Извлечённый текст

------------------------------

9) «Поэтому, когда ведение души возвысится из видимаго мира, тогда Отцы в означение онаго ведения употребляют, какия хотят, названия, так как точных именований оному никто не знает»
Практикующим приходилось придумывать новые термины для обозначения тех состояний, которые они открывали в результате своей практики достижения ОзВ.
10) «Как же скоро достигнет туда, и не возвращается вспять, или оставляет молитву, — молитва делается тогда как бы посредницею между молитвою душевною и духовною.
Я предполагаю, что под «посредничеством» молитвы Сирин имеет в виду то, что когда практикующий достигает ОзВ, это состояние еще неустойчиво, поэтому при ОзВ средней интенсивности целесообразно использовать страховку в виде периодического продолжения использования формальных практик.
11) «И когда ум в движений, тогда он в душевной области; но как скоро вступает он в оную область, прекращается и молитва. Ибо Святые в будущем веке, когда ум их поглощен Духом, не молитвою молятся, но с изумлением водворяются в веселящей их славе.»
Отсюда ясно – как именно Исаак разграничивает «душевную» и «духовную» области. Душевное – действия, желания, мысли, эмоции, различения, т.е. то, что я называю «личностные восприятия (скандхи)». «Духовное» – область ОзВ.
12) «И где тогда будет молитва, когда природа не в силах иметь над собою власти, но иною силою путеводится, сама не знает куда, и не может совершать движений мысли, в чем бы ей хотелось, но овладевается в тот час пленившею ее силою, и не чувствует, где путеводится ею?»
Что это, если это не описание начала путешествия в ОзВ? Характерно указание на «сама не знает куда» — когда возникают ОзВ, то проявляются новые, совершенно неизвестные тебе ранее, о которых невозможно было ни узнать заранее, ни предположить, ни свести к чему-то уже известному. В процессе движения к желаемым восприятиям проявляются новые, таким образом и осуществляется путь.

------------------------------

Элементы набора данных
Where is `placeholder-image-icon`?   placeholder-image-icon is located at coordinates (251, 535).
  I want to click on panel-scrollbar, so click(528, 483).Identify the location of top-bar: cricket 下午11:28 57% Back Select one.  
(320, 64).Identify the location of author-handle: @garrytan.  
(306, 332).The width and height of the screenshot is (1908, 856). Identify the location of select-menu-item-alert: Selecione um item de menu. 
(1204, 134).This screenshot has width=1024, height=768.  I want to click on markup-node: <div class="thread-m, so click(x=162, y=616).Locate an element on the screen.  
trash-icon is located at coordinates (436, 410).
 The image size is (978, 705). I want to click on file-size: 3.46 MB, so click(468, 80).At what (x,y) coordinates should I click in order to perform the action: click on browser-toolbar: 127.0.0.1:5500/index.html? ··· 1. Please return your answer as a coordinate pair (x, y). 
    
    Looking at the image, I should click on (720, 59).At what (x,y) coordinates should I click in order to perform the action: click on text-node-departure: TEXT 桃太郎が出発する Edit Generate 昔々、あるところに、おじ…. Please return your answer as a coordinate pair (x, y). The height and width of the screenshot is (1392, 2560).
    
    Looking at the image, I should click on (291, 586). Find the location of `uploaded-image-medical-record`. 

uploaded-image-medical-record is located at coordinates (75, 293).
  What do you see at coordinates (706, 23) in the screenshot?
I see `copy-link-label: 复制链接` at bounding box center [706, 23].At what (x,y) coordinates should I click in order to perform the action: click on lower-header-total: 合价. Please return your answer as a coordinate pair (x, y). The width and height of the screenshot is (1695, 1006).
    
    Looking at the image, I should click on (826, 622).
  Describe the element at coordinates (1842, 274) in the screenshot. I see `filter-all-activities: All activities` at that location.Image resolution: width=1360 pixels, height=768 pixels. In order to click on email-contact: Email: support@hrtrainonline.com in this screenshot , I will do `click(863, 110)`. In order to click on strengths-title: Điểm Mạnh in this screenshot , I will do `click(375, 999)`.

------------------------------

Условие задачи
Перепишите целиком приведённый выше извлечённый текст о молитве, не меняя в нём ни одного знака.

Ответ к заданию
9) «Поэтому, когда ведение души возвысится из видимаго мира, тогда Отцы в означение онаго ведения употребляют, какия хотят, названия, так как точных именований оному никто не знает»
Практикующим приходилось придумывать новые термины для обозначения тех состояний, которые они открывали в результате своей практики достижения ОзВ.
10) «Как же скоро достигнет туда, и не возвращается вспять, или оставляет молитву, — молитва делается тогда как бы посредницею между молитвою душевною и духовною.
Я предполагаю, что под «посредничеством» молитвы Сирин имеет в виду то, что когда практикующий достигает ОзВ, это состояние еще неустойчиво, поэтому при ОзВ средней интенсивности целесообразно использовать страховку в виде периодического продолжения использования формальных практик.
11) «И когда ум в движений, тогда он в душевной области; но как скоро вступает он в оную область, прекращается и молитва. Ибо Святые в будущем веке, когда ум их поглощен Духом, не молитвою молятся, но с изумлением водворяются в веселящей их славе.»
Отсюда ясно – как именно Исаак разграничивает «душевную» и «духовную» области. Душевное – действия, желания, мысли, эмоции, различения, т.е. то, что я называю «личностные восприятия (скандхи)». «Духовное» – область ОзВ.
12) «И где тогда будет молитва, когда природа не в силах иметь над собою власти, но иною силою путеводится, сама не знает куда, и не может совершать движений мысли, в чем бы ей хотелось, но овладевается в тот час пленившею ее силою, и не чувствует, где путеводится ею?»
Что это, если это не описание начала путешествия в ОзВ? Характерно указание на «сама не знает куда» — когда возникают ОзВ, то проявляются новые, совершенно неизвестные тебе ранее, о которых невозможно было ни узнать заранее, ни предположить, ни свести к чему-то уже известному. В процессе движения к желаемым восприятиям проявляются новые, таким образом и осуществляется путь.